Gene Littler was a winner on the PGA Tour from 1950s into the 1970s, including one major. He was noted as one of the "sweetest-swinging" golfers ever.
Date of birth: Nov. 16, 1930
Place of birth: San Diego, California
Nickname: Gene the Machine
- PGA Tour: 29
- Champions Tour: 8
• 1961 U.S. Open
• 1953 U.S. Amateur
Awards and Honors:
- Member, World Golf Hall of Fame
- Member, U.S. Walker Cup team, 1953
- Member, U.S. Ryder Cup team, 1961, 1963, 1965, 1967, 1969, 1971, 1975
- PGA Tour Comeback Player of the Year in 1973
- Gene Sarazen on Littler's swing: "(It's) a perfect swing like Sam Snead's - only better."
- Gene Littler: "I just put the ball down and hit."
Gene Littler Biography:
"Gene the Machine" spent more than 20 years racking up wins on the PGA Tour, then, for good measure, won eight more times in the early years of the Champions Tour.
Gene Littler was known as a man of few words, but whose few words exhibited quite a wit. His nickname derives from the quality and remarkable consistency of his swing.
He first gained notice by winning the 1953 U.S. Amateur, then he won the 1954 San Diego Open while still an amateur. Littler turned pro in 1955 and won five times on the PGA Tour. But the next few years were slim ones as Littler tinkered with his swing. The great player and instructor Paul Runyan got Littler to adjust his grip, and in 1959 he was back with five more wins.
Littler's only major was the 1961 U.S. Open, but he lost playoffs for two other majors.
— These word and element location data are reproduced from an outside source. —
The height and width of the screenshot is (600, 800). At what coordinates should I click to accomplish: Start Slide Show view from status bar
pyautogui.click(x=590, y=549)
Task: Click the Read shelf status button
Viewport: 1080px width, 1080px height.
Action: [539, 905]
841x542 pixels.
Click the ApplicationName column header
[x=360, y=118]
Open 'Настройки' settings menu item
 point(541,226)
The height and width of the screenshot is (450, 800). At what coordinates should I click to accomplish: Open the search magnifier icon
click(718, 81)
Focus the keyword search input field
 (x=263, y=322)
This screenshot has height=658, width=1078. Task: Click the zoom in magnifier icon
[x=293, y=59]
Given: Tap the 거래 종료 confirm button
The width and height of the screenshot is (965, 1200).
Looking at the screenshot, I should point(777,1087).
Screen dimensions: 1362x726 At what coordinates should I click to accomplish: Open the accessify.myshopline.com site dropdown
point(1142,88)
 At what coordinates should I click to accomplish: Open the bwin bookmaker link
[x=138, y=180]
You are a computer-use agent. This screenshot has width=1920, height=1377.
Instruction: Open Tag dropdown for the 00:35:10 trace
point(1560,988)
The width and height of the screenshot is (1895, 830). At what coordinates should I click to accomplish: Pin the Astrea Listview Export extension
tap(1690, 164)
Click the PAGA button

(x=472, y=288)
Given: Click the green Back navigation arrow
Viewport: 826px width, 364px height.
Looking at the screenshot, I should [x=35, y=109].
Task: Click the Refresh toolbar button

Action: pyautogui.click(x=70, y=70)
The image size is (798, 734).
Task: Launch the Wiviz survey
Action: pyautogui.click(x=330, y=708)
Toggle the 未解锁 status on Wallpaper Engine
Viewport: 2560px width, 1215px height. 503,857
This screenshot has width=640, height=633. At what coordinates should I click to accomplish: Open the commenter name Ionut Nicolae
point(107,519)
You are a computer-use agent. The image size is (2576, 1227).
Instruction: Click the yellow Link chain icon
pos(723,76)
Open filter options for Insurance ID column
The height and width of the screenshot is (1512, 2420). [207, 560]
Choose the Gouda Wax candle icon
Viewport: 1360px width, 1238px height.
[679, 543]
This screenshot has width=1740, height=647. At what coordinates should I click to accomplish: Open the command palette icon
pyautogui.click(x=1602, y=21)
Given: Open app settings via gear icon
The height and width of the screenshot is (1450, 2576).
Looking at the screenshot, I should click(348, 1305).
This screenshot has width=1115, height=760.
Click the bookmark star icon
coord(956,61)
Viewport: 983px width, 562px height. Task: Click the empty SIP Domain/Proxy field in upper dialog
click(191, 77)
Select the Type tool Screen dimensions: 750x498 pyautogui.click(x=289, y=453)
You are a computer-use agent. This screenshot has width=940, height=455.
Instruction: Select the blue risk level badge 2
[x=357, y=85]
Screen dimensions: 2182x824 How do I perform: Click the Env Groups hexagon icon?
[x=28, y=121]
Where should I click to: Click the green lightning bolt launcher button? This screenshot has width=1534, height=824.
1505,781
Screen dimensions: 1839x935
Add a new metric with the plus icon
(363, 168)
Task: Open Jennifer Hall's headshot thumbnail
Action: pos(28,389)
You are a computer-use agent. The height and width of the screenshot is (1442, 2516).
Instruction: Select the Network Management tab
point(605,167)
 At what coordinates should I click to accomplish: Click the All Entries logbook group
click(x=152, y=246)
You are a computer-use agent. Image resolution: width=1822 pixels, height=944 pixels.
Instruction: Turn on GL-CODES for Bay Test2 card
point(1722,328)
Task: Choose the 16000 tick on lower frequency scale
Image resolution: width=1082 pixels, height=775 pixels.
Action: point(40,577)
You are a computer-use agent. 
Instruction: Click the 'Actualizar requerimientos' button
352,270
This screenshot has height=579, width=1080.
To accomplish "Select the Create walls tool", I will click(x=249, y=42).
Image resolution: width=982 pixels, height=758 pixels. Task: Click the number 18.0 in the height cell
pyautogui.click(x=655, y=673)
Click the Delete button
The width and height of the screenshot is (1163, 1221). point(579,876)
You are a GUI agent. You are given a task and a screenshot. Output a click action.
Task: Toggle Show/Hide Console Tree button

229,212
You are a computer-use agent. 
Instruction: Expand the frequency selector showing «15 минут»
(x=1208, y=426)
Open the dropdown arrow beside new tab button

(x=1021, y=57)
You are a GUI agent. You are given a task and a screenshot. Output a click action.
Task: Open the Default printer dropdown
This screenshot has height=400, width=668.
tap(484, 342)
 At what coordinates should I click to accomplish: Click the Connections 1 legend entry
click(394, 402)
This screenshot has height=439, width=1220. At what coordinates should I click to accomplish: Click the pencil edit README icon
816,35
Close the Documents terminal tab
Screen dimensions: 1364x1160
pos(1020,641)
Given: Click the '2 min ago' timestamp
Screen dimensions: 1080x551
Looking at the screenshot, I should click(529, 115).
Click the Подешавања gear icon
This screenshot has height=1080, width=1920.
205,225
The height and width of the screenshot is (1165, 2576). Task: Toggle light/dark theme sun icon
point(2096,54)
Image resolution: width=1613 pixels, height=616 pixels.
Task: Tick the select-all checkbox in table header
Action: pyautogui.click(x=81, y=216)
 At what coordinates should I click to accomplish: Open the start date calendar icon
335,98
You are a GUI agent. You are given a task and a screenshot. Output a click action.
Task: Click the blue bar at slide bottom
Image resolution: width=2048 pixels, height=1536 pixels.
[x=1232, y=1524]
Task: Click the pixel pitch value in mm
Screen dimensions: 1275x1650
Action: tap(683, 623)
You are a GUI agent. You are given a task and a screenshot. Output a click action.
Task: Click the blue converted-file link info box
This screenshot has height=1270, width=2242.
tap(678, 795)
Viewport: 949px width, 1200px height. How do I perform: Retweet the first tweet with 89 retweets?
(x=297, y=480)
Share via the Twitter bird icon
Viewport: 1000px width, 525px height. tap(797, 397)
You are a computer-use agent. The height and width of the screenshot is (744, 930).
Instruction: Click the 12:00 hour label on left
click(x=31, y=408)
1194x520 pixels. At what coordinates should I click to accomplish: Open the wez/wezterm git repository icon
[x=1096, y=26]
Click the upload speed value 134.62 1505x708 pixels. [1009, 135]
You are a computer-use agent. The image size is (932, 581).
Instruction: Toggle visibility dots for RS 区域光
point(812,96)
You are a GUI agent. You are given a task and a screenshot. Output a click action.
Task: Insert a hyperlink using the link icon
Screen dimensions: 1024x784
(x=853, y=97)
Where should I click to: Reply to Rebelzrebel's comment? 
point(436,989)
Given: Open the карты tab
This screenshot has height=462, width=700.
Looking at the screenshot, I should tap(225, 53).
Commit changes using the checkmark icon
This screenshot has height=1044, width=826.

At the 1970 Masters, Littler lost an 18-hole playoff to his lifelong friend Billy Casper. And in 1977, the 47-year-old Littler took part in the first-ever sudden-death playoff at a major, losing to Lanny Wadkins at the PGA Championship.
Littler was forced to take a break from the Tour early in 1972 after being diagnosed with lymph node cancer. But following successful surgery, he was back on Tour within months and winning the St. Louis Chldren's Hospital Classic.
In 1980, Littler joined the Champions Tour. He would win 8 times in the early years of that tour, and continued making appearances there into the 2000s.
Gene Littler was inducted into the World Golf Hall of Fame in 1990.